Currently, numerous WHO-endorsed molecular TB tests are available, including the Xpert MTB/RIF assay, endorsed in 2010. Recent innovations continue to emerge, guided by specified product profiles to suit diverse healthcare environments. Identifying and addressing the challenges inherent in the adoption of these advanced technologies is vital to scaling their application in settings that bear the highest disease burden.

WHO-Endorsed Molecular Tests

Overview of Available Tests

(See Table 1)

• Xpert MTB/RIF (2010): Features an 85% sensitivity and 99% specificity; extensively utilized across district laboratories worldwide.

• Xpert MTB/RIF Ultra (2017): Demonstrates improved sensitivity (90%) for both diagnosis and resistance detection, enhancing its utility.

• First-line probe assays (e.g., GenoType MTBDRplus): Targets resistance to RIF and INH; noted for high sensitivity in specialized reference laboratories.

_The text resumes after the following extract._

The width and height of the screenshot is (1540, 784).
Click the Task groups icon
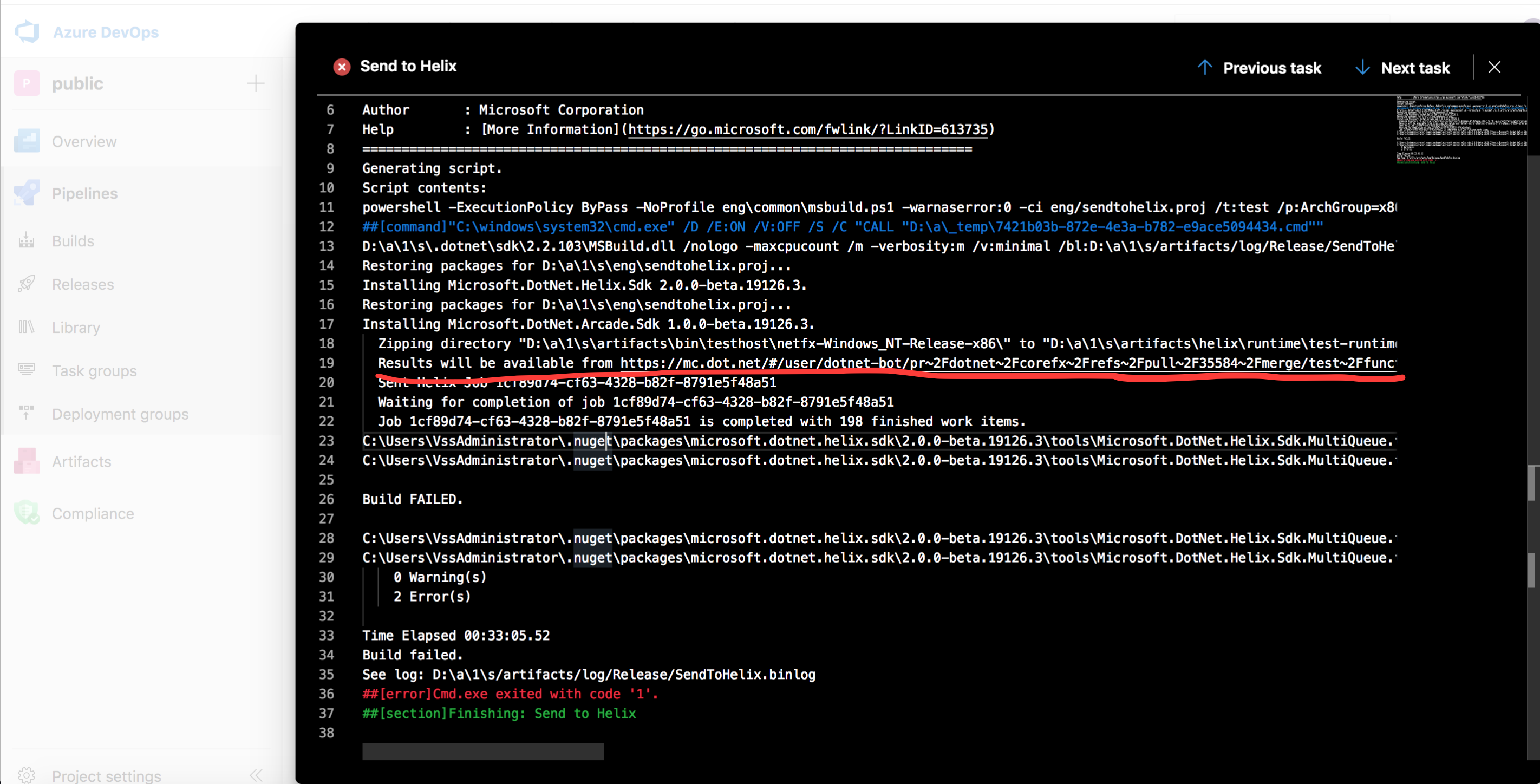coord(27,370)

• Loopamp MTBC assay (2016): Designed for use in peripheral laboratories with a 78% sensitivity for TB, promoting accessibility in underserved regions.

Limitations and Barriers

Despite the high accuracy and rapid results offered by contemporary molecular tests, traditional smear microscopy continues to dominate the diagnostic landscape in many regions, with a testing ratio as high as 6:1 in some areas. Overcoming operational barriers, including training of personnel and procurement of necessary equipment, is essential for maximizing the effectiveness of these advanced diagnostic tests in high TB burden countries.

Developments in Molecular Platforms

Types of Tests and Their Applications

• Line Probe Assays (LPA): Designed for drug resistance detection; ongoing enhancements lead to higher sensitivity versions capable of detecting multiple resistance patterns simultaneously.

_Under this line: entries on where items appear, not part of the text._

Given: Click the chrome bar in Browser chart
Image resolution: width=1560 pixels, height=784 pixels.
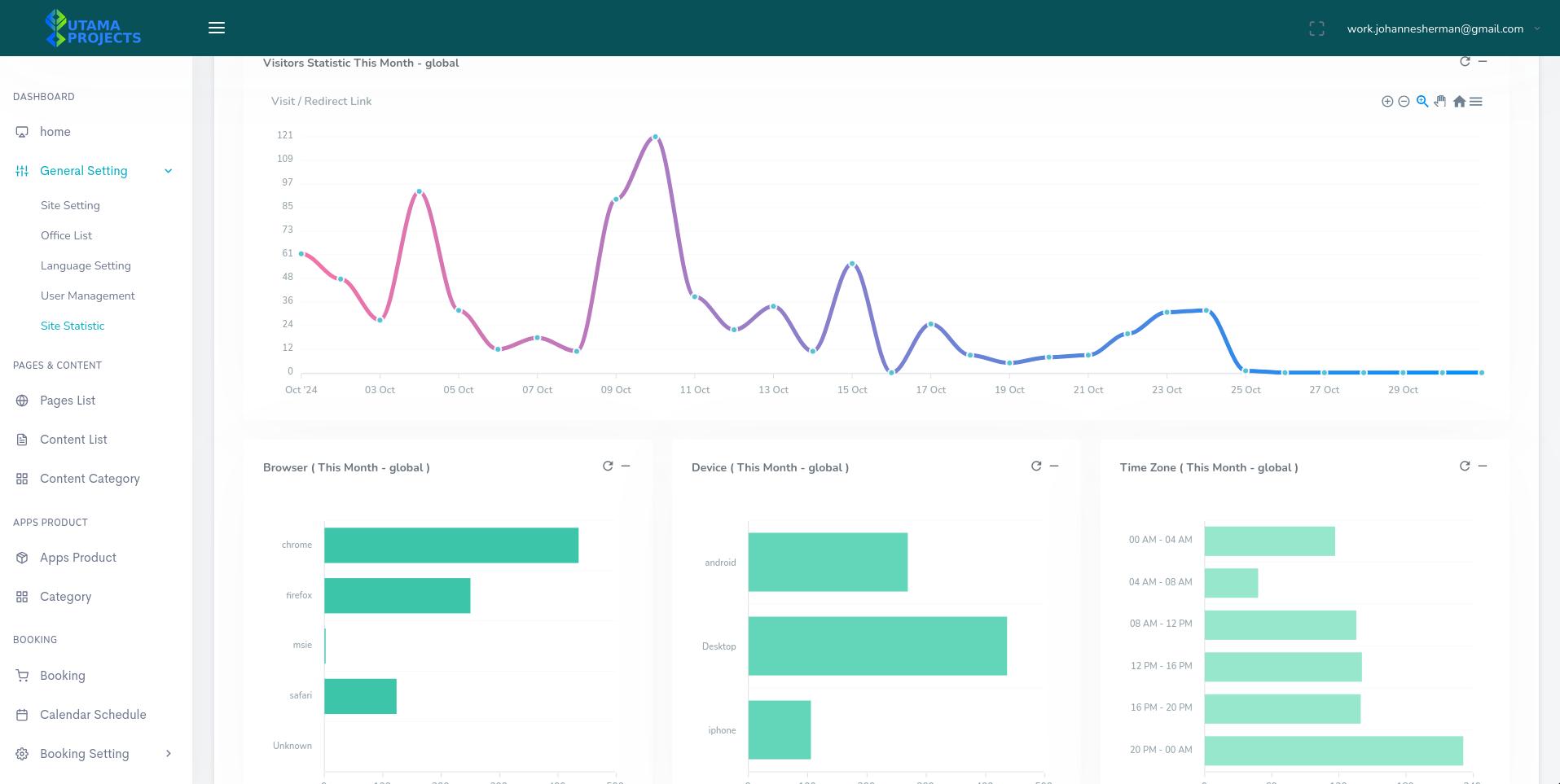Looking at the screenshot, I should [x=450, y=545].
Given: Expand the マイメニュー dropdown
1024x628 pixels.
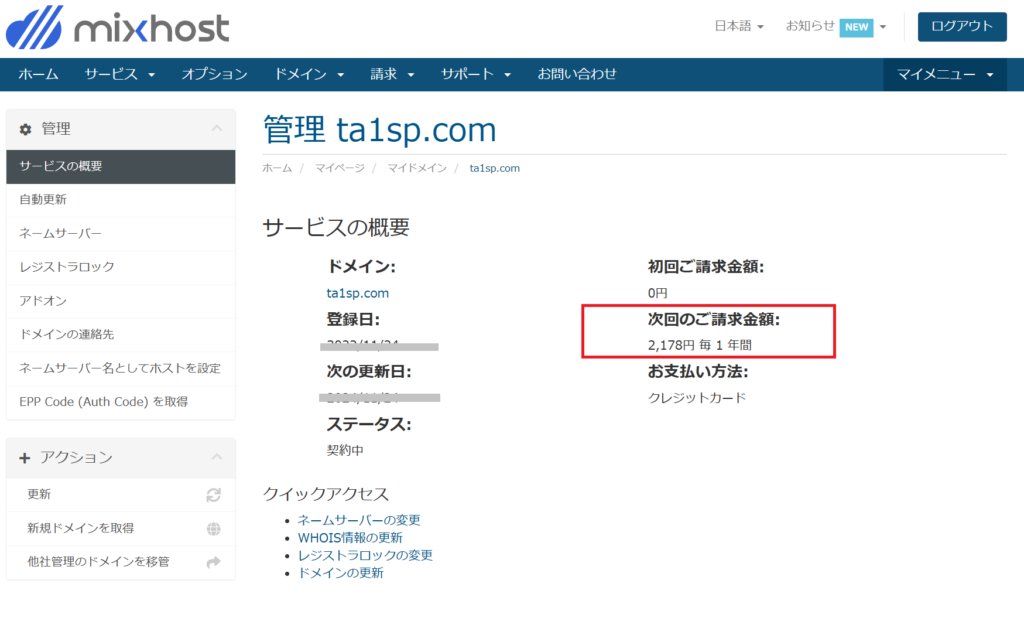Looking at the screenshot, I should click(x=945, y=74).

• GeneXpert Ultra: A highly anticipated new test for TB diagnostics that provides quicker results in a user-friendly design but necessitates robust infrastructural support for implementation.

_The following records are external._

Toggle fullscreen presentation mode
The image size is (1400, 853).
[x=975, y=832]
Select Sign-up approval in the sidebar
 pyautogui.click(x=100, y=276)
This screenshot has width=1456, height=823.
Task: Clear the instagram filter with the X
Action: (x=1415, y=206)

• Truenat and Truelab: Cost-effective micro real-time PCR assays that are specifically designed for ease of use in regions heavily affected by TB.

Emerging Technologies

• Xpert XDR: On the horizon, this test aims to enhance detection capabilities for extensive drug resistance traits in TB strains, significantly expanding the diagnostic toolkit.

• Next-Generation Sequencing (NGS): Holds promise for comprehensive drug susceptibility testing due to its capability for rapid results compared to traditional methodologies.

Integration of TB and COVID-19 Testing

The COVID-19 pandemic presents a unique opportunity to merge TB testing with COVID-19 diagnostics, thereby optimizing patient management and reducing the need for multiple follow-up visits. Countries are urged to utilize existing NAAT platforms to allow for simultaneous testing of both diseases, which can improve overall treatment outcomes.

Conclusion

The advances in molecular TB diagnostics have catalyzed significant improvements in both detection speed and accuracy. However, for these advancements to truly impact TB control efforts globally, healthcare systems must bolster their infrastructure and ensure the seamless integration of innovative testing technologies into routine healthcare practices.

Acknowledgments

This section details the contributions made towards the manuscript's preparation and acknowledges the collaborative efforts of the affiliated organizations.

References

Citations encompass key studies, WHO documents, and pertinent literature centered on TB diagnostics and treatment innovations, reinforcing the evidence base for the discussed advancements.